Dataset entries
━━━━━━━━━━━━━━━━━━━━

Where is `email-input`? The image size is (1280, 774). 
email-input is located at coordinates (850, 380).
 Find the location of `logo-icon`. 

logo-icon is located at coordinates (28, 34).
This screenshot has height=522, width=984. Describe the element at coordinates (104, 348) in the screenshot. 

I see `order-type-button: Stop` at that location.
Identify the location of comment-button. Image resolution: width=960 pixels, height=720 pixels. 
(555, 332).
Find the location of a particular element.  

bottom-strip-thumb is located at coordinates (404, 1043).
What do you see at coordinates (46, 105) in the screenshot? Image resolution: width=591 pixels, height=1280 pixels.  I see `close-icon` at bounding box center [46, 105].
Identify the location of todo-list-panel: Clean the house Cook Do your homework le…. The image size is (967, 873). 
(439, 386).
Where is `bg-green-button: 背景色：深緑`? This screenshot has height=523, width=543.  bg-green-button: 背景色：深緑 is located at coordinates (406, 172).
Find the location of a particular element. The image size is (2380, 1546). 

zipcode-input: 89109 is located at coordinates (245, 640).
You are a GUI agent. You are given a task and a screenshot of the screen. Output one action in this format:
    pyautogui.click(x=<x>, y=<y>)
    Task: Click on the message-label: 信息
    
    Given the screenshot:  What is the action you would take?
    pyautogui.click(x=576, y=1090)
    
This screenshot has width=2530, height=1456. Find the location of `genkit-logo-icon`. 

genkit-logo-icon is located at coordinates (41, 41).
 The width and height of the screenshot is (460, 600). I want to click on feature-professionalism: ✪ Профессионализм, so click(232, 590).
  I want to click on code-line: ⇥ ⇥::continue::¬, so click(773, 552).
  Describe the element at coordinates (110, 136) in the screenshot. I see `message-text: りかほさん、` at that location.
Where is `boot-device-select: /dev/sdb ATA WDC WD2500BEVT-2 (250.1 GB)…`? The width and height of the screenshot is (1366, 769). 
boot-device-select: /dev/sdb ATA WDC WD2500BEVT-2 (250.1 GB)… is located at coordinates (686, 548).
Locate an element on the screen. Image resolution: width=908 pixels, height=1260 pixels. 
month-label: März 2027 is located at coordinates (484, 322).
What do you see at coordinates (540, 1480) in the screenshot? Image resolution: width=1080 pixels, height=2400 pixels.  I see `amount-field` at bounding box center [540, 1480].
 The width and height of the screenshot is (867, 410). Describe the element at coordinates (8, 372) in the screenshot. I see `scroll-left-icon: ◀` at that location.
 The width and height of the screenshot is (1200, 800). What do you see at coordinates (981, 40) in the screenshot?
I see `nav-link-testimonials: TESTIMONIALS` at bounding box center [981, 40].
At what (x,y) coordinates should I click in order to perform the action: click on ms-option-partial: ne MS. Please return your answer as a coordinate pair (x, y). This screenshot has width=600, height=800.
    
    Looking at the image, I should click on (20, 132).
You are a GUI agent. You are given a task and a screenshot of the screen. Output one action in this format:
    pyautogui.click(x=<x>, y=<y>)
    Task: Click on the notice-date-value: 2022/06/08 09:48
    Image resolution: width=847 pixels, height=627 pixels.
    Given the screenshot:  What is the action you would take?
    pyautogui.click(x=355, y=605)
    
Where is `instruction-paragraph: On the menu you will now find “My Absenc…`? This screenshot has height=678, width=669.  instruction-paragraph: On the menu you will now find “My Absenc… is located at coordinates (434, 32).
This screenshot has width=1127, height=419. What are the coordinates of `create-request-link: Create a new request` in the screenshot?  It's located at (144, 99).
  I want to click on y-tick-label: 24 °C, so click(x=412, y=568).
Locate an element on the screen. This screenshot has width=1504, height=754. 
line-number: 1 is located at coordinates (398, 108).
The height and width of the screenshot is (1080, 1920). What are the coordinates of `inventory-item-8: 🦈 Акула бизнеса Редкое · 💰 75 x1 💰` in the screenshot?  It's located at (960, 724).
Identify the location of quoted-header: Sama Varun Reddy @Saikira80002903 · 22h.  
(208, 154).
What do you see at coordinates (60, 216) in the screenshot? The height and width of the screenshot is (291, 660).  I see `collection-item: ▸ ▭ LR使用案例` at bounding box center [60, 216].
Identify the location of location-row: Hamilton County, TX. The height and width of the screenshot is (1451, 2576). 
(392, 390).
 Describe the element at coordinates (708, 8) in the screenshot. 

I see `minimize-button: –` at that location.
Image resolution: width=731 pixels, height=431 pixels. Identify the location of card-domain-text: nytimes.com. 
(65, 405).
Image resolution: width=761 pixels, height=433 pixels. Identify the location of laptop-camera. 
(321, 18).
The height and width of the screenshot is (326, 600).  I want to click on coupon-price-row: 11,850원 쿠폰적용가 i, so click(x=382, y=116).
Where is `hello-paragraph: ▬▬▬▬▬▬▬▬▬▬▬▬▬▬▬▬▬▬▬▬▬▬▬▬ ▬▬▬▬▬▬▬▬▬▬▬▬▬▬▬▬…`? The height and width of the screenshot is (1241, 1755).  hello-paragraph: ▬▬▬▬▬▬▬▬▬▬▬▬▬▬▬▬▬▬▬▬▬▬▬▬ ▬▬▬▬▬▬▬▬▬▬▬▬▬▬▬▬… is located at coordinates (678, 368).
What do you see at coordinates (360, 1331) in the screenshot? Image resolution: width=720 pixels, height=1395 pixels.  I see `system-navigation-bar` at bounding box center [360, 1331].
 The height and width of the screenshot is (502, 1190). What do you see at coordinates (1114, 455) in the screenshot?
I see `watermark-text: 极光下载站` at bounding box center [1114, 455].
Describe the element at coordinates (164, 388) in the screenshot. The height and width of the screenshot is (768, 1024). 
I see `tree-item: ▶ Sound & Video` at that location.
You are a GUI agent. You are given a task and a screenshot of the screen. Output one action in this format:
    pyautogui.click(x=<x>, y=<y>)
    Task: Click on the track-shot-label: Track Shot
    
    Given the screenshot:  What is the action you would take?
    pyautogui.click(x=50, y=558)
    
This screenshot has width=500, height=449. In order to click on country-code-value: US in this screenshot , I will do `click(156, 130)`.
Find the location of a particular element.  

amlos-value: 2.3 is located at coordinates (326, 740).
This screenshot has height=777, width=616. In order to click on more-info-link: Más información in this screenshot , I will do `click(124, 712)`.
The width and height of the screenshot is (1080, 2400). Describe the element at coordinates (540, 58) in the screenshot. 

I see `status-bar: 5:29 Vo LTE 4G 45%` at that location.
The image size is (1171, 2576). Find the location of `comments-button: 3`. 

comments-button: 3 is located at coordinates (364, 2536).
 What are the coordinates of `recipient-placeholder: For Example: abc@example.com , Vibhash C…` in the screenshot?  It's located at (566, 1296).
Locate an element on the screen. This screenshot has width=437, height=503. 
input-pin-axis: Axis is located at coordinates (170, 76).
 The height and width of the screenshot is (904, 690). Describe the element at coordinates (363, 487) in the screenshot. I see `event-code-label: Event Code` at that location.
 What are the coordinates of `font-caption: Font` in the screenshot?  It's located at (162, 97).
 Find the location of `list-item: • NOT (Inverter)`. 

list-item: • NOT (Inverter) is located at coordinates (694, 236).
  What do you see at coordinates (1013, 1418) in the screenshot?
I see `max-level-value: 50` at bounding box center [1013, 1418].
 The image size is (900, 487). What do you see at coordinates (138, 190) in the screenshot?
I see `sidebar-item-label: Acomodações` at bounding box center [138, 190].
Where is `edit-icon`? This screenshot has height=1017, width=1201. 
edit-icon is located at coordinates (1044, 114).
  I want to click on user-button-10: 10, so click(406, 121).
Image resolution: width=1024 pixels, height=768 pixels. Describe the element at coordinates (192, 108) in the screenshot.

━━━━━━━━━━━━━━━━━━━━

Reproduce the listing above verbatim, beginning with its first line and continuing through the line that contains "logo-icon is located at coordinates (28, 34).", with both of these lines included.

- Worked solution
Where is `email-input`? The image size is (1280, 774). 
email-input is located at coordinates (850, 380).
 Find the location of `logo-icon`. 

logo-icon is located at coordinates (28, 34).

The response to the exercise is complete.